Less Internet, more book-larnin' folks, especially from the Bible! I need to heed my own advice!


----------



## Magma2 (Apr 10, 2006)

> Would you agree with me that Frame is a dear brother in Christ?
> 
> Or are there some of you on this board who are prepared to call John Frame a heretic?
> 
> I'm curious . . .



I don´t know from that piece whether Frame can be thought of as a false brother and/or a false teacher along with Norm Shepherd whom Frame defends, but I do know that Frame should be publically and forcefully rebuked for his defense of such men. Paul opposed Peter to his face for his tacit support of the Judiazers. Frame´s defense of Shepherd is explicit and unambiguous. It is disgraceful. 

Frame writes:


> There is room for debate as to whether the New Testament teaches this doctrine [the imputation of Christ´s righteousness to believers] explicitly.



I can see this didn´t even cause Joseph pause.
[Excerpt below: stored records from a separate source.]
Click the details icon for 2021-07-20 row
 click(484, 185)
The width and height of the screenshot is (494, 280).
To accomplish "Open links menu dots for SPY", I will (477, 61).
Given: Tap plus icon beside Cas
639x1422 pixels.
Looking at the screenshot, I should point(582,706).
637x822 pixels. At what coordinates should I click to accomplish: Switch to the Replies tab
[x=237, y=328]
So what if the doctrine of impuation is not taught explicitly? Is there room for debate whether the NT teaches the doctrine of imputation implicitly? Aren´t Christians commanded to believe not only what is explicitly set down in Scripture, plus all those things necessarily deduced and implied in Scripture too? Of course, Frame is wrong. The doctrine of imputation is _explicitly_ taught in a number of places in the NT, including in James; "And the scripture was fulfilled which saith, Abraham believed God, and it was imputed unto him for righteousness: and he was called the Friend of God." Can there really be any room for debate that the doctrine of the imputation of Christ´s active obedience is clearly taught in Scripture? Frame thinks so, which, frankly, makes everything else he has to say suspect. Perhaps Frame thinks there is room for debate concerning the doctrine of the Trinity too? 

Frame asserts:


> If we believe that someone is excluded from the kingdom of God, we had better be prepared to make a strong case.
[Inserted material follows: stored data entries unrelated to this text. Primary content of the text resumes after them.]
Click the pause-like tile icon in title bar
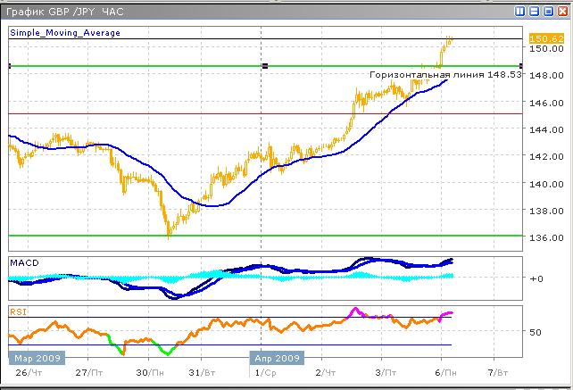click(520, 12)
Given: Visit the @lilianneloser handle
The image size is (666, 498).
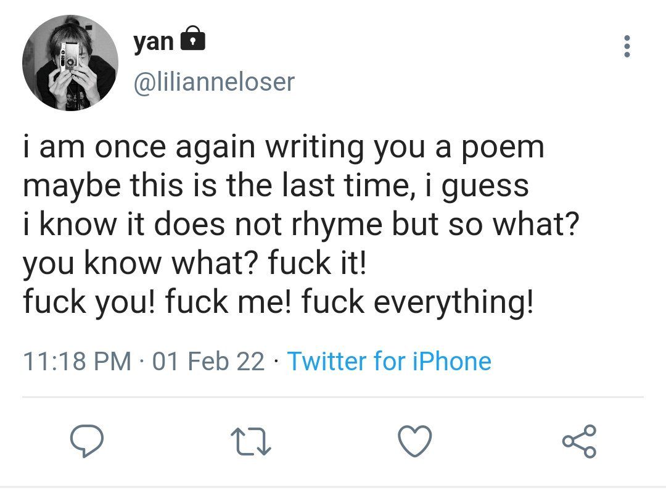Looking at the screenshot, I should [x=214, y=81].
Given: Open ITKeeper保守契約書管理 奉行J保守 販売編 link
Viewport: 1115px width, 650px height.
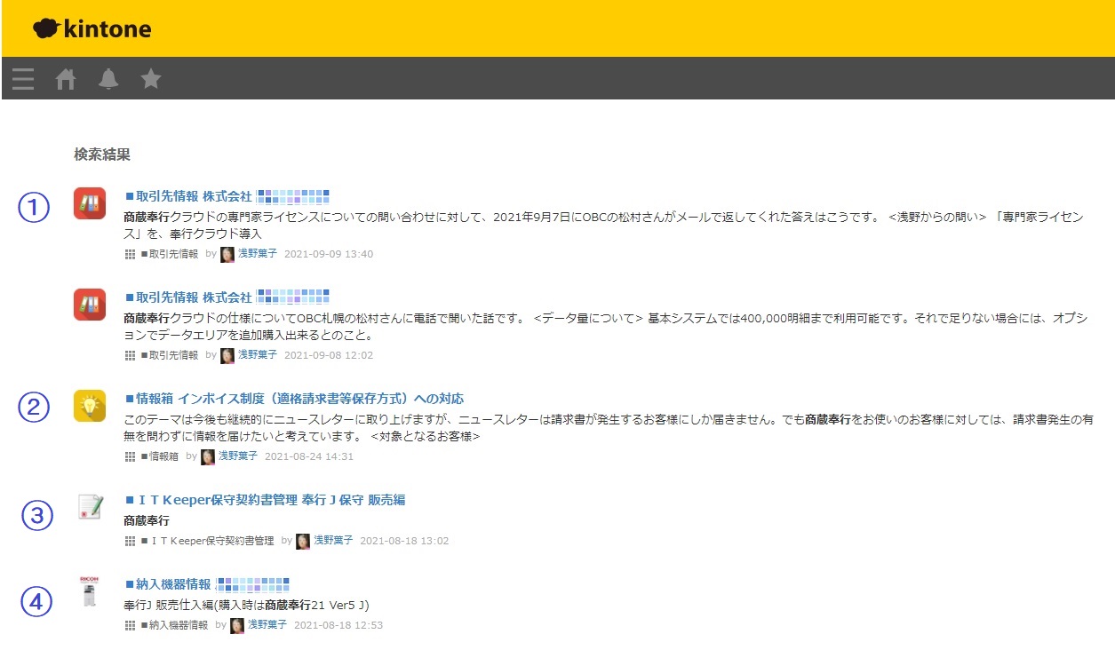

Perhaps Frame in his arrogance believes that only he and whomever he sees fit is able to make such a determination. Well, contrary to Frame´s pathetic and shameful apology of Shepherd, the case has been made many times against Shepherd and only a blind man could fail to see it. 
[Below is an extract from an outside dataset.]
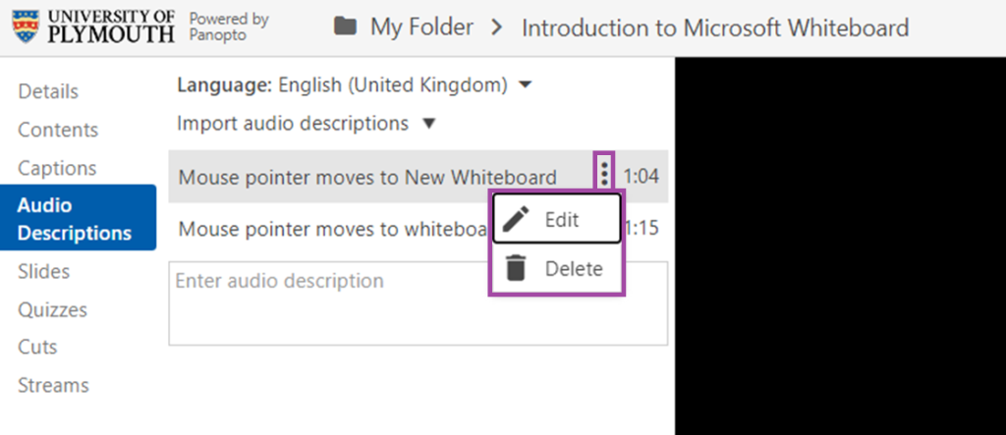
Task: Switch to the Details tab
Action: click(x=48, y=91)
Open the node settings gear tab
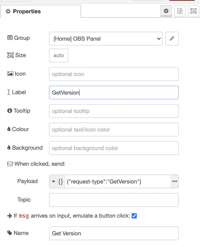The width and height of the screenshot is (200, 247). [x=166, y=11]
> That phrases like "œanother gospel" and "œdenial of the gospel" are slung around so recklessly in our circles these days, I think, brings great grief to our Lord and greatly damages the cause of Christ.



The great grief and damage to the cause of Christ is that men of power and influence like Frame continue to make excuses when confronted by the false gospel of men like Shepherd and continue to lead men into inaction and doubt. The immediate affront of Frame's piece is that he thinks the doctrine of imputation is even up for debate. No wonder he defends Shepherd. Shameful.


----------



## RamistThomist (Apr 10, 2006)

Whatever we think of Frame, a public message board is not the proper place to rebuke (if needed) an ordained minister in good standing of a bible-believing denomination.


----------



## Civbert (Apr 10, 2006)

> _Originally posted by Draught Horse_
> Whatever we think of Frame, a public message board is not the proper place to rebuke (if needed) an ordained minister in good standing of a bible-believing denomination.



Great care should be taken before publicly rebuking any person. However, that Frame is a "minister in good standing of a bible-believing denomination" makes it all the more important that he be rebuked publicly. He is a public person, presuming to be a leader in God's Church, responsible for preserving the doctrine of Christ. If he teaches any false doctrine, then everyone should be made aware of it in as public a fashion as possible, especially if his denomination is not inclined to discipline or correct him.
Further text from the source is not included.